I'm not sure anyone would be OK with flashing children or peeping into stalls; however, I see it's all you got and you're gonna roll with it.

Of course no one is OK with that.

It's just that the laws allowing people to use the gender they identify with has nothing to do with it.  So all the hubbub and special sessions to outlaw it seems illy and wrong.

Anyway....


http://www.charlotteobserver.com/news/politics-government/article68401147.html


Quote:In a one-day specially convened session Wednesday, North Carolina’s legislature passed a sweeping law that reverses a Charlotte ordinance that had extended some rights to people who are gay or transgender.


The law passed by the General Assembly and signed that same night by Gov. Pat McCrory goes further than a narrow elimination of Charlotte’s ordinance, which had generated the most controversy by a change that protected transgender people who use public restrooms based on their gender identity. The new law also nullified local ordinances around the state that would have expanded protections for the LGBT community.
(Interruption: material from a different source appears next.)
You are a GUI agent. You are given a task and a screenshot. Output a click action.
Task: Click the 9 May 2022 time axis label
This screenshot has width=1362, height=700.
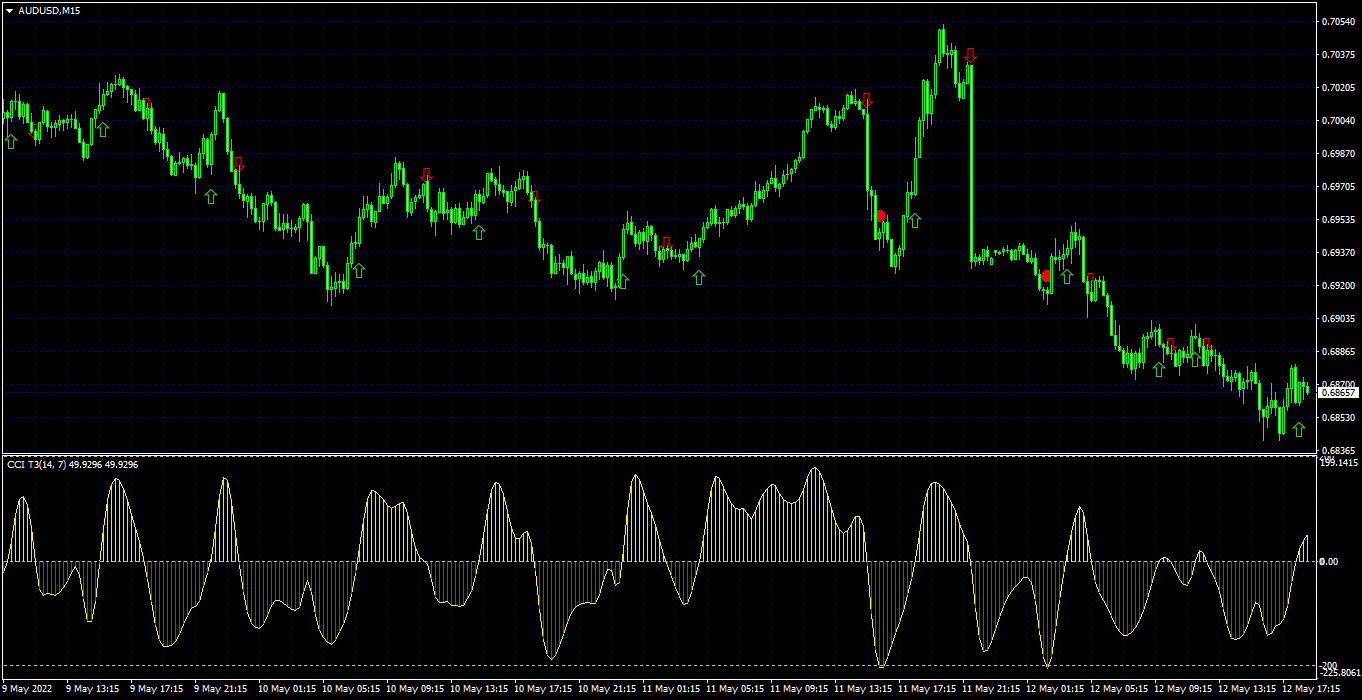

The state has long had laws regulating workplace discrimination, use of public accommodations, minimum wage standards and other business issues. The new law – known as HB2, the Charlotte bathroom bill or, more officially, as the Public Facilities Privacy and Security Act – makes it illegal for cities to expand upon those state laws, as more than a dozen cities had done including Charlotte, Raleigh, Chapel Hill and Durham.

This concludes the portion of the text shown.